→ **DOCUMENT PASSAGE**:
■ ■ ■ ■ ■ ■ ■

How to give a golf lesson: It's not about you.

Matthew Cooke
  • Author: Matthew Cooke
  • GLT Director
Facebook Twitter Share Email Print
Golf swing before and after

Let’s define a few things.
Let’s briefly go over the definitions of a few words that appear in this particular topic of discussion. 

The first word is Lesson.

The word lesson is defined as an amount of teaching given at one time; a period of learning or teaching. 

That brings us to our second word: Teaching.

The word teaching is defined as ideas or principles taught by an authority, i.e. the teacher. 

The third word is Teach.

The word teach is defined as to show or explain how to do something. 


Since we've gotten those terms out of the way, let’s get a little more into our main topic for today -  how to give a golf lesson (and why it’s not about you). 

It’s okay to refer students to a specialist.

Specialists in golf? I know it sounds bizarre, but let’s be real for a minute. Golf coaches know the complexity of this game and its infinite ways of leading us and our students to ask tough questions.


"How do I hit this shot, why did that happen, what makes the ball do that when that happens?"


Due to this complexity, golf coaches have found themselves immersed in subjectssuch as the science of learning, biomechanics, physics, anatomy, physiology, psychology and more. This thirst for knowledge and need to answer complex questions has led some coaches to specialize in some of these topics. However, you can’t be an expert in everything (despite how hard some people try,) so sending a student to someone who has more knowledge than you in a particular area is the smartest strategy sometimes.

■ ■ ■ ■ ■ ■ ■

→ **DATA**:
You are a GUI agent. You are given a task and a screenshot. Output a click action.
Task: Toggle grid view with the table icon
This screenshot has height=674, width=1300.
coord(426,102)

■ ■ ■ ■ ■ ■ ■

→ **CHECK YOUR UNDERSTANDING**:
**A)** The golf lesson article names several subjects in which golf coaches have found themselves immersed. List them all.
**B)** Answer each from the golf lesson article:
(i) How does the article define the word "lesson"?
(ii) Which word is third among the terms the article defines?
(iii) What does the article call the smartest strategy sometimes?
**C)** Carry on the golf lesson article after its final sentence.

→ **ANSWERS BY TASK**:
**A)** science of learning, biomechanics, physics, anatomy, physiology, psychology

**B)**
(i) An amount of teaching given at one time; a period of learning or teaching.
(ii) Teach.
(iii) Sending a student to someone who has more knowledge than you in a particular area.

**C)**
In golf, there are so many moving parts that it’s impossible to be an expert in them all. When you’re fueling so much information over and over again to the student, there are bound to be things that are left forgotten or unheard. Hearing someone else say something once may have more emphasis on the student’s success than a coach repeating it 20 times. After all, it’s about the student, not you.


Two heads are better than one.

When I notice my student struggling with their putting, I often send them to my colleague Arick Zeigel, who is very passionate and knowledgeable in that area. I understand the lingo and mechanics of putting, but Arick’s breadth of understanding in that area is greater than mine. So why wouldn’t I have my students see him when it comes to their putting? If I see my students struggling with their mental game or the psychology of the game, I have them spend time with another one of my colleagues, Iain Highfield, who, once again, is very passionate and knowledgeable in this particular area.

We can equate this to when a primary care physician (or GP) would typically refer a patient to a specialist. If a patient has a broken foot, a normal doctor may take some x-rays, do a general assessment and listen to symptoms, but ultimately, the doctor will send he or she to a podiatrist to ensure the best care in that specific area. 

Sending a student to someone who can help break down a topic more than you not only puts the student’s needs first, it also emphasizes the importance of being comfortable and willing to work in a team early on. Bottom line –if guidance in a specific area can be better offered than what you are comfortable, or by someone more knowledgeable, send the student to a specialist. 

Golfer listening

Listen to understand, don’t listen to respond.


First of all, it’s not about you. The lesson is about the student. What is their objective? What are they looking for? What questions are they asking?


Secondly, it’s not about your philosophy… yet. Depending on what the golfer or the parent in front of you is looking for (whoever is the decision maker in booking the golf lesson,) your philosophy can wait.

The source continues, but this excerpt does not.